═════ Data

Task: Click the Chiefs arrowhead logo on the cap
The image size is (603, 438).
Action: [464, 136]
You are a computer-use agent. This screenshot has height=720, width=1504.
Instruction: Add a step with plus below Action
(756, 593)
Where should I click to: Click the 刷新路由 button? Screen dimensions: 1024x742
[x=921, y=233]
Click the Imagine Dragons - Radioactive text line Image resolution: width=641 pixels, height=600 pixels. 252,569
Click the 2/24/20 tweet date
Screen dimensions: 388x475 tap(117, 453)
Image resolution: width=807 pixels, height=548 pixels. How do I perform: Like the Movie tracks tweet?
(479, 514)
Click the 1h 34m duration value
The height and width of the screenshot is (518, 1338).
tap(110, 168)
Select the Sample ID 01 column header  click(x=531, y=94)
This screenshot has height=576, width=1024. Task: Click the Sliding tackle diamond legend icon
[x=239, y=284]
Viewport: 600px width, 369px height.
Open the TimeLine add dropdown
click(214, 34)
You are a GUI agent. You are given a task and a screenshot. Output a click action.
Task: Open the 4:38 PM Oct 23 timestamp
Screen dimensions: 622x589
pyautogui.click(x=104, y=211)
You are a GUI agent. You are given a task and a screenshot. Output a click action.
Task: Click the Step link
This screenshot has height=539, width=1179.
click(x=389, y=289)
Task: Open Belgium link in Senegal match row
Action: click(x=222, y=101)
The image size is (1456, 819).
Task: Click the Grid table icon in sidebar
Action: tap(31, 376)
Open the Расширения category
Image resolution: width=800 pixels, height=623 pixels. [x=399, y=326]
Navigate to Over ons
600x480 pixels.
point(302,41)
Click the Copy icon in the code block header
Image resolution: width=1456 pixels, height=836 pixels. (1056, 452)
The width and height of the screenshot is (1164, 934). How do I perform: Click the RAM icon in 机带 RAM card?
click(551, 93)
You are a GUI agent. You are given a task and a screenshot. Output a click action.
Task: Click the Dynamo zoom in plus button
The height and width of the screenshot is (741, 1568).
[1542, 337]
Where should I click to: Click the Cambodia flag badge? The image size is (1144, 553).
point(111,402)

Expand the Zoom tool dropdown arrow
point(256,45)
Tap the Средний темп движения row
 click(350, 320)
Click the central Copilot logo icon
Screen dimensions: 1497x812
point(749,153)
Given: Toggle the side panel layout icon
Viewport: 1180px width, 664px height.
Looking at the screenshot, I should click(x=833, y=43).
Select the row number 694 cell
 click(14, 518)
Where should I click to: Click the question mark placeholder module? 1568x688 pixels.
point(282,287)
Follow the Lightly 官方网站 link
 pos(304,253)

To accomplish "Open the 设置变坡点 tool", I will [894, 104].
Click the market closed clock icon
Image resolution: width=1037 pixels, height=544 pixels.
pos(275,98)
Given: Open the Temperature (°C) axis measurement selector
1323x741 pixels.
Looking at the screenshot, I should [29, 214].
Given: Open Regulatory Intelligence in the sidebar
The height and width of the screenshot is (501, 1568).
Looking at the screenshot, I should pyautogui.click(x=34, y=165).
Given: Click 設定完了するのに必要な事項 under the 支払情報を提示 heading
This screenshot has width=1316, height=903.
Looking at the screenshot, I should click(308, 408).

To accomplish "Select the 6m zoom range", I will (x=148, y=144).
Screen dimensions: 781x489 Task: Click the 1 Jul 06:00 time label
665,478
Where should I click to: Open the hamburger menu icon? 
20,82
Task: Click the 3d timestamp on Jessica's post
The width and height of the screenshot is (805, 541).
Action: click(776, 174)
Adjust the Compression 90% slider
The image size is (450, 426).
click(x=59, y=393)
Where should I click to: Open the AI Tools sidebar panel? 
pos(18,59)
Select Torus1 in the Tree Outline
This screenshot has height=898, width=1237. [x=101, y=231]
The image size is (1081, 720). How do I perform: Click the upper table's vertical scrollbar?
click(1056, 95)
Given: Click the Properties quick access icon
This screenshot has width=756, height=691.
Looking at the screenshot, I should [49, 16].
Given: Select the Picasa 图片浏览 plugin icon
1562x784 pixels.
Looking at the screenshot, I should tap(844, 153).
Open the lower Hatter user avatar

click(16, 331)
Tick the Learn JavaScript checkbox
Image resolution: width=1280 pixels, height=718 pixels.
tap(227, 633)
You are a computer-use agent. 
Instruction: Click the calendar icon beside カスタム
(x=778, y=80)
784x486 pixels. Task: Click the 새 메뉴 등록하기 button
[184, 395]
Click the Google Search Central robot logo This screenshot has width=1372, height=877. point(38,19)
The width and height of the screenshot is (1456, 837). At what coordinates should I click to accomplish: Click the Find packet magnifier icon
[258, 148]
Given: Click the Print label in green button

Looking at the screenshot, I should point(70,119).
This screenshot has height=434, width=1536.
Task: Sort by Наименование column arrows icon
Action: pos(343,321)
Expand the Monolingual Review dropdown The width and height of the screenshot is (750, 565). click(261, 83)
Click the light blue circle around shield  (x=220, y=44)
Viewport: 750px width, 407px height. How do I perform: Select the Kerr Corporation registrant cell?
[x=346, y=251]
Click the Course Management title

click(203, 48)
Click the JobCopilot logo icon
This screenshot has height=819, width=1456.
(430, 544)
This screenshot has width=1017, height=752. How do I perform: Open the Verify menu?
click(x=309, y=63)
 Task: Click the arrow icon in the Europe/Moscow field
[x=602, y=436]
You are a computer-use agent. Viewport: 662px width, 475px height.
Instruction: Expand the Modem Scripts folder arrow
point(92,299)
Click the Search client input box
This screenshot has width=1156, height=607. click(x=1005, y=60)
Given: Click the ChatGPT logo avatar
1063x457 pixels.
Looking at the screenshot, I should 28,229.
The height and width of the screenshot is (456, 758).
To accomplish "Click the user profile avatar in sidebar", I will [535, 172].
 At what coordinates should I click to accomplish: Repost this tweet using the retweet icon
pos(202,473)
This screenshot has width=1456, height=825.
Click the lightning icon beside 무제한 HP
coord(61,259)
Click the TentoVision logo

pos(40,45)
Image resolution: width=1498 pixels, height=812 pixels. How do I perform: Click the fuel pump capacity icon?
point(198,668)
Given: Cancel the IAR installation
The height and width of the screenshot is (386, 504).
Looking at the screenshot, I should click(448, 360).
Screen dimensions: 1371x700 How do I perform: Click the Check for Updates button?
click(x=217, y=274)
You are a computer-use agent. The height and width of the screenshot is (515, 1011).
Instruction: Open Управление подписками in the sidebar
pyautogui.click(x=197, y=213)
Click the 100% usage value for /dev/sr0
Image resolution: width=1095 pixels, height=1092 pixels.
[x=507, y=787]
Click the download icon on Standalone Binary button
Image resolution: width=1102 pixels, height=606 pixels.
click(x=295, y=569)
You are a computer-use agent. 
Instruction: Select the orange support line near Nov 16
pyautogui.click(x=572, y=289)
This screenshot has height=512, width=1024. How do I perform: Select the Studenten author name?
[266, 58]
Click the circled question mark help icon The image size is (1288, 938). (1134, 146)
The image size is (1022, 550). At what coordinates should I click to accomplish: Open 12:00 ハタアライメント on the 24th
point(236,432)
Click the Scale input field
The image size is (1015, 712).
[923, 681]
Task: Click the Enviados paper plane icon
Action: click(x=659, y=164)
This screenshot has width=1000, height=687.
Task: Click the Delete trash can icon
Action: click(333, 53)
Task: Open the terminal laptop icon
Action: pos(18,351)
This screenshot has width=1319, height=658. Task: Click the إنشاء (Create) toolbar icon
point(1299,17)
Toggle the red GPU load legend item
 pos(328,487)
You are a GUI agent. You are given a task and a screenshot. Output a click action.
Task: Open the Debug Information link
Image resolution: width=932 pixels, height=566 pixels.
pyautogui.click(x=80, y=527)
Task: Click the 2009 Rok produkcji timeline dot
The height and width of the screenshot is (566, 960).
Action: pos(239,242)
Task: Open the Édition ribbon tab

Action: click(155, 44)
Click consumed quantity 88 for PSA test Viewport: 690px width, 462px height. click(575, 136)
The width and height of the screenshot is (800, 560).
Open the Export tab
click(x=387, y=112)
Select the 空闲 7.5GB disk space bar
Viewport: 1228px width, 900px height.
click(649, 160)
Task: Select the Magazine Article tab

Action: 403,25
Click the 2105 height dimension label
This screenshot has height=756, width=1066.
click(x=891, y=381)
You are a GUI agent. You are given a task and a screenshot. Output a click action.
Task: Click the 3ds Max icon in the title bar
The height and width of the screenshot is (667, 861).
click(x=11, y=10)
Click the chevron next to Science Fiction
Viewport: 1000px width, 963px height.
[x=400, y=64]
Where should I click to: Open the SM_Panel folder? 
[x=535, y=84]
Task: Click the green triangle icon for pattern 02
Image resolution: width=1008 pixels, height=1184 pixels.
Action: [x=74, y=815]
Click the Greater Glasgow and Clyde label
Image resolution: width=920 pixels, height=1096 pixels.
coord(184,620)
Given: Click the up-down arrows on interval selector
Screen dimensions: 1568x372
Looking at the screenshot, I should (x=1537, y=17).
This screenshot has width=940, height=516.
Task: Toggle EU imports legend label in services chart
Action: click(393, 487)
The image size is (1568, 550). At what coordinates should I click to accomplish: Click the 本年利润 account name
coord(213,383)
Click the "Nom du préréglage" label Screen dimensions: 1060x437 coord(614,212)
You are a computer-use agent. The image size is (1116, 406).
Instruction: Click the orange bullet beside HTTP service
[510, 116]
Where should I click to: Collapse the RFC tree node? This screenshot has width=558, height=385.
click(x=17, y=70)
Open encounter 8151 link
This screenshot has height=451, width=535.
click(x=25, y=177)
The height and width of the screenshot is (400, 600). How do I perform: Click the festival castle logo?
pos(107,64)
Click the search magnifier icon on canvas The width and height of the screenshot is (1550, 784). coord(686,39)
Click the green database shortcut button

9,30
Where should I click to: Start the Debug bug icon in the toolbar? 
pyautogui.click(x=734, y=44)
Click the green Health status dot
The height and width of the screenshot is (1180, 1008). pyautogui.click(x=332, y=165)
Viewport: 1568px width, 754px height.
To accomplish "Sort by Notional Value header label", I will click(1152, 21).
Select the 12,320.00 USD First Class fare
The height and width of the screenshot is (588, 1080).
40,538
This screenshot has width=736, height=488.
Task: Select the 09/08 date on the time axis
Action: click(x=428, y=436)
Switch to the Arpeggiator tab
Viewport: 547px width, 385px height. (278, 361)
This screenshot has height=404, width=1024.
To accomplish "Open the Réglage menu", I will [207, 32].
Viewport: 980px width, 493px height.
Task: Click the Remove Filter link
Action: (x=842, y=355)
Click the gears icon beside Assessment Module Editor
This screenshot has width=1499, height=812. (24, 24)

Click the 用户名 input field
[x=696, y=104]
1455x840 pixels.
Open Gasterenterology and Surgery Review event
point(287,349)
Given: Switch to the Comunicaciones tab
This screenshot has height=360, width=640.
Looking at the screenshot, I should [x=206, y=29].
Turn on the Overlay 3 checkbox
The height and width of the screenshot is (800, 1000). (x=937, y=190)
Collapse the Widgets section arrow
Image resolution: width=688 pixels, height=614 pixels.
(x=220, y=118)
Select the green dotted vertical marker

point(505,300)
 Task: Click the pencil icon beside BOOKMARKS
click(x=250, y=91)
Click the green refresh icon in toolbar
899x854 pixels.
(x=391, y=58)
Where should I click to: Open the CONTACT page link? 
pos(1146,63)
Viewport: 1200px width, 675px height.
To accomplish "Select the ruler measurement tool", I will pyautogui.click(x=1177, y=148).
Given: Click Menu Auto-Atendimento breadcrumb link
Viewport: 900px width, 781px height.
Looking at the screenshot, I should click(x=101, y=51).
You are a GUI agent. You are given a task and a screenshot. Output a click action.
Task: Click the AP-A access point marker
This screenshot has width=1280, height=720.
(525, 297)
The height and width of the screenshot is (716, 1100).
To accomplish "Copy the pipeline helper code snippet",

══════════

Task directions:
From the records above, reproduce exactly the lines from the one with "Select the Sample" to the one with "Task: Open the 4:38 PM Oct 23 timestamp", both included, and no others.

Task response:
Select the Sample ID 01 column header  click(x=531, y=94)
This screenshot has height=576, width=1024. Task: Click the Sliding tackle diamond legend icon
[x=239, y=284]
Viewport: 600px width, 369px height.
Open the TimeLine add dropdown
click(214, 34)
You are a GUI agent. You are given a task and a screenshot. Output a click action.
Task: Open the 4:38 PM Oct 23 timestamp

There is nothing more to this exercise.